**READING PASSAGE**:
================================

“Little Pinch”: An Independent Pharmacy Stays Alive in Manhattan

Town Drug Pharmacy

“Are you a lefty or righty?” John Navarra RPh asks Rena Maschinsky. Like five other Columbia undergraduates in the vaccine center, she awaits a flu shot on the last day to receive it before Columbia’s deadline.

“Righty,” she says.

“Okay.” He points the needle tip up, flicking the syringe. “We’ll give you the flu shot in the right arm then.”

Navarra wipes Maschinsky’s arm with alcohol, then sticks on half a Band-Aid. “If you hear a squish at the end, that’s normal. Okay, little pinch” he says, administering the vaccine. “You’ve been flu’d!”

Maschinsky laughs. Navarra continues from arm to arm, administering shots, then returns to Maschinsky for her second vaccine, the COVID-19 booster.

“Double whammy!” he exclaims.

It’s an unusually busy day for Town Drug.

An independent pharmacy on Amsterdam Avenue in Morningside Heights, Town Drug got hit hard by the pandemic. That’s on top of the ongoing decline of the independent pharmacy, individually or family-owned. Profit margins grow leaner monthly.

================================

**EXTRACTED ENTRIES**:
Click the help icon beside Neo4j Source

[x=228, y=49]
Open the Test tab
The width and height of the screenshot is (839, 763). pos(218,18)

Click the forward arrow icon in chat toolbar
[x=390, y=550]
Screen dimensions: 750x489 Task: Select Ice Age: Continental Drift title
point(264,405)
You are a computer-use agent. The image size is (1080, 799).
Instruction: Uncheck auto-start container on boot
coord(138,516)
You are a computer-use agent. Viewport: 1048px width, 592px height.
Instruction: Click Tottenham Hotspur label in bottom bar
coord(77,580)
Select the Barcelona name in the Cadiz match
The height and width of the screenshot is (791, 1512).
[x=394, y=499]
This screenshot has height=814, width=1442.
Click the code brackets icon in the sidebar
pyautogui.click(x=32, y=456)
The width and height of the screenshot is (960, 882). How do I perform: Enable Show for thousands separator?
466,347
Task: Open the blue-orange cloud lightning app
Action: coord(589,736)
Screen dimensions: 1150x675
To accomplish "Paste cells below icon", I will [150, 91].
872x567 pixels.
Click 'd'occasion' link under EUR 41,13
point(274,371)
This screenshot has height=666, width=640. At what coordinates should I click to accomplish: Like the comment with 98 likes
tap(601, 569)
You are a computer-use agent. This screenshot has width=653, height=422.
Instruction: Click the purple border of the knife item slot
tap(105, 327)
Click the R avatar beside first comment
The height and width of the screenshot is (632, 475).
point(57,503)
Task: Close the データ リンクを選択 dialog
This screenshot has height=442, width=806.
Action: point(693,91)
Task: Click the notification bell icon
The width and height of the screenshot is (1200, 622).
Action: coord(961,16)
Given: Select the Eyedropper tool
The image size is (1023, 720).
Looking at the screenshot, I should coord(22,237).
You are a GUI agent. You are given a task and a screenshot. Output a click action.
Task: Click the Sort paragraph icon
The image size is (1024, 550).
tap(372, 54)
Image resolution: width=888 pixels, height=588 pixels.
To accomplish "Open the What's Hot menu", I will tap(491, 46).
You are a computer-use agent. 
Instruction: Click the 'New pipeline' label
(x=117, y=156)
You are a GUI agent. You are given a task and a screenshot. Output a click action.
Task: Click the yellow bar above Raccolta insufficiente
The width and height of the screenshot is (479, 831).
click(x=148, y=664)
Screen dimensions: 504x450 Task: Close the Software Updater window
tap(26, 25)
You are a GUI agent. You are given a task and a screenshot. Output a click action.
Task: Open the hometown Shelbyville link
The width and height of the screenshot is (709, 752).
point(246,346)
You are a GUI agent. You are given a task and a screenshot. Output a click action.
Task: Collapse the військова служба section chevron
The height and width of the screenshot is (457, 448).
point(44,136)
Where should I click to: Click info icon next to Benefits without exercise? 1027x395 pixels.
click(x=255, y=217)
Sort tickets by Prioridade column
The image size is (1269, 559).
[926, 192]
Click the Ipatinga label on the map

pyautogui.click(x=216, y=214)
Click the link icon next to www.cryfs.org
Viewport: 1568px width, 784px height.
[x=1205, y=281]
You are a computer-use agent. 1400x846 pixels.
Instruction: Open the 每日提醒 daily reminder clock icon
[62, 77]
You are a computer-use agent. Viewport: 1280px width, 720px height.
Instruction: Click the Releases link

================================

**SET OF TASKS**:
1. According to the pharmacy article, on which avenue and in which neighborhood is Town Drug located?
2. Quote the pharmacy article between "An independent pharmacy on" and "grow leaner monthly.", inclusive.
3. Using the pharmacy article, explain in one to three sentences what pressures Town Drug faces as a business.

**EXERCISE RESULTS**:
1. Town Drug is on Amsterdam Avenue in Morningside Heights.

2.
An independent pharmacy on Amsterdam Avenue in Morningside Heights, Town Drug got hit hard by the pandemic. That’s on top of the ongoing decline of the independent pharmacy, individually or family-owned. Profit margins grow leaner monthly.

3. Town Drug was hit hard by the pandemic. That came on top of the ongoing decline of independent pharmacies, whose profit margins grow leaner every month.